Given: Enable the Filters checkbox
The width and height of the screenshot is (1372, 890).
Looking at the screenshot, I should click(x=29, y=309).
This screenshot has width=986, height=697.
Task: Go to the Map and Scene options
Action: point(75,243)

WHAT YOU HAVE TO DO
Please reproduce the material above exactly, line by line.

ANSWER FOR THIS EXERCISE
Given: Enable the Filters checkbox
The width and height of the screenshot is (1372, 890).
Looking at the screenshot, I should click(x=29, y=309).
This screenshot has width=986, height=697.
Task: Go to the Map and Scene options
Action: point(75,243)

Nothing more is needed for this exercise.